Los científicos comienzan a buscar estas respuestas. Nosotros, como sociedad, podemos beneficiarnos mucho con la investigación de los misterios que encierran el alma, la mente, la continuación de la vida después de la muerte y la influencia de nuestras experiencias en vidas anteriores sobre nuestra conducta actual. Obviamente, las ramificaciones son ilimitadas, sobre todo en los campos de la medicina, la psiquiatría, la teología y la filosofía.

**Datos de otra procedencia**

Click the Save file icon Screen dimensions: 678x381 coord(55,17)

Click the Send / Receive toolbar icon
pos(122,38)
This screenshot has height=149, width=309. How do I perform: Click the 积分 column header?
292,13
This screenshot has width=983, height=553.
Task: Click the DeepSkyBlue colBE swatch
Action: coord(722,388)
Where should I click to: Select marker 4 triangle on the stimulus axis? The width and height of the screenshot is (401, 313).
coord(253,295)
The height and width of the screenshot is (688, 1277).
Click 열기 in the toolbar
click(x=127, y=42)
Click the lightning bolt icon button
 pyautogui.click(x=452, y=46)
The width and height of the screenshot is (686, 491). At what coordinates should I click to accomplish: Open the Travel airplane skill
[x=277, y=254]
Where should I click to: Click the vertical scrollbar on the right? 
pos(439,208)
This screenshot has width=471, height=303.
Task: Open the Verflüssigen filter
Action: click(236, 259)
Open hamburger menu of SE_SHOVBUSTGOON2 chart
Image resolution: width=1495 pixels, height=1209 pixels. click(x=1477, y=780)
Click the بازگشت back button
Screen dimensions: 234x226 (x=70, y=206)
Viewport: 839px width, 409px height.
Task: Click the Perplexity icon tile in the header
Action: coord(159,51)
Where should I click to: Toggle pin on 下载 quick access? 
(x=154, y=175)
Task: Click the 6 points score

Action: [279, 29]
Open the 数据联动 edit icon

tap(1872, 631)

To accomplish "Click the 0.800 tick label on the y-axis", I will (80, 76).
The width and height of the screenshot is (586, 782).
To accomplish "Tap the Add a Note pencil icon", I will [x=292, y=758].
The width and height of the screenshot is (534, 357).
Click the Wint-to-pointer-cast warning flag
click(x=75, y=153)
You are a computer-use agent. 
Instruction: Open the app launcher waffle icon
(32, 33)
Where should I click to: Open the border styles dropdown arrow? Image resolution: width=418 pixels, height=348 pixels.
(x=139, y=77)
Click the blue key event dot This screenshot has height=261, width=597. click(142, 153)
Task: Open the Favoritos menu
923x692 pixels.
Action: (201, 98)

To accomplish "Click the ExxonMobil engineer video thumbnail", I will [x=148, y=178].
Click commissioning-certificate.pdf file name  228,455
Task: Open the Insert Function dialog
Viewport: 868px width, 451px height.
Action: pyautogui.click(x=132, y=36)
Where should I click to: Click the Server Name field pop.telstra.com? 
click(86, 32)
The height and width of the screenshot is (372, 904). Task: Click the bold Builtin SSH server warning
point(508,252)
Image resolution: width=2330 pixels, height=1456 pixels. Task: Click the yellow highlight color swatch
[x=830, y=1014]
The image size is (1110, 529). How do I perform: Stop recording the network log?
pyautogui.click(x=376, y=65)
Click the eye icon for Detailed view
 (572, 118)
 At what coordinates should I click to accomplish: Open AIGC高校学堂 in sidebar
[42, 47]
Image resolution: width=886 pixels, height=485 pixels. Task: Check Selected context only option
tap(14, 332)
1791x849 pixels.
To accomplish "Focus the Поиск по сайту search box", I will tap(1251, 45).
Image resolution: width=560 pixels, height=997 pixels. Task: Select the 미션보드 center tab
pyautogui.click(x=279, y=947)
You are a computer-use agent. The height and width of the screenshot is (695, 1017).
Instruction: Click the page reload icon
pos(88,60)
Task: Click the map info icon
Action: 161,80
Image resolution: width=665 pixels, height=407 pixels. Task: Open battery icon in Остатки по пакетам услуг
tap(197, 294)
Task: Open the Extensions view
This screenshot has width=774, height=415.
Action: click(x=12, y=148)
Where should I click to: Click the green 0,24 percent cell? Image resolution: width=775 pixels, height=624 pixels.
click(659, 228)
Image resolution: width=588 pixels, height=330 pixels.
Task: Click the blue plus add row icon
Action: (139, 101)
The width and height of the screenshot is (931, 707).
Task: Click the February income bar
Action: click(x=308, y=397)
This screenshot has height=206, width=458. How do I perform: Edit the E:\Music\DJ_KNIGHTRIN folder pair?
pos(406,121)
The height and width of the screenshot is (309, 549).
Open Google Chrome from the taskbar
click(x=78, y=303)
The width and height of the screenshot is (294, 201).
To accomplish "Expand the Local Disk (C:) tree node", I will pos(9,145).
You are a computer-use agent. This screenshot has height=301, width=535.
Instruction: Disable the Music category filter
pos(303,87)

Sin embargo, la investigación científicamente rigurosa de estos temas aún está en su infancia. Si bien se están dando grandes pasos para develar esta información, el proceso es lento y encuentra mucha resistencia tanto por parte de los científicos como de los legos.
A lo largo de la historia, la humanidad siempre se ha resistido al cambio y a la aceptación de ideas nuevas. Los textos históricos está llenos de ejemplos. Cuando Galileo descubrió las lunas de Júpiter, los astrónomos de su época se negaron a aceptar su existencia y hasta a mirar esos satélites, pues estaban en conflicto con las creencias aceptadas. Así ocurre ahora entre los psiquiatras y otros terapeutas, que se niegan a examinar y evaluar las considerables pruebas reunidas sobre la supervivencia tras la muerte física y sobre los recuerdos de vidas pasadas. Mantienen los ojos bien cerrados.
Este libro es mi pequeña contribución a la investigación en marcha en el campo de la parapsicología, sobre todo en la rama que se refiere a nuestras experiencias antes del nacimiento y después de la muerte. Cada palabra de lo que aquí se va a contar es cierta. No he agregado nada y sólo he eliminado las partes repetitivas. He alterado ligeramente la identidad de Catherine para respetar su intimidad.
Me llevó cuatro años decidirme a escribir sobre lo ocurrido, cuatro años reunir valor para aceptar el riesgo profesional de revelar esta información, nada ortodoxa.
De pronto, una noche, mientras me duchaba, me sentí impelido a poner esta experiencia por escrito. Tenía la fuerte sensación de que era el momento correcto, de que no debía retener la información por más tiempo. Las lecciones que había aprendido estaban destinadas también a otros; no me habían sido dadas para que las mantuviera en secreto. El conocimiento había llegado por medio de Catherine, y ahora debía pasar a través de mí. Comprendí que, de cuantas consecuencias pudiera sufrir, ninguna sería tan devastadora como no compartir el conocimiento adquirido sobre la inmortalidad y el verdadero sentido de la vida.
Salí a toda carrera del baño y me senté ante mi escritorio, con el montón de cintas grabadas durante mis sesiones con Catherine. En las horas de la madrugada, pensé en mi viejo abuelo húngaro, que había muerto durante mi adolescencia. Cada vez que yo confesaba tener miedo de correr un riesgo, él me alentaba amorosamente, repitiendo su expresión favorita en nuestro idioma: “Qué diablos”, decía, con su acento extranjero, “qué diablos”.
I
C uando vi a Catherine por primera vez, ella lucía un vestido de color carmesí intenso y hojeaba nerviosamente una revista en mi sala de espera. Estaba sin aliento a ojos vistas. Había pasado los veinte minutos anteriores paseándose por el corredor, frente a los consultorios del Departamento de Psiquiatría, tratando de convencerse de que debía asistir a su entrevista conmigo en vez de echar a correr.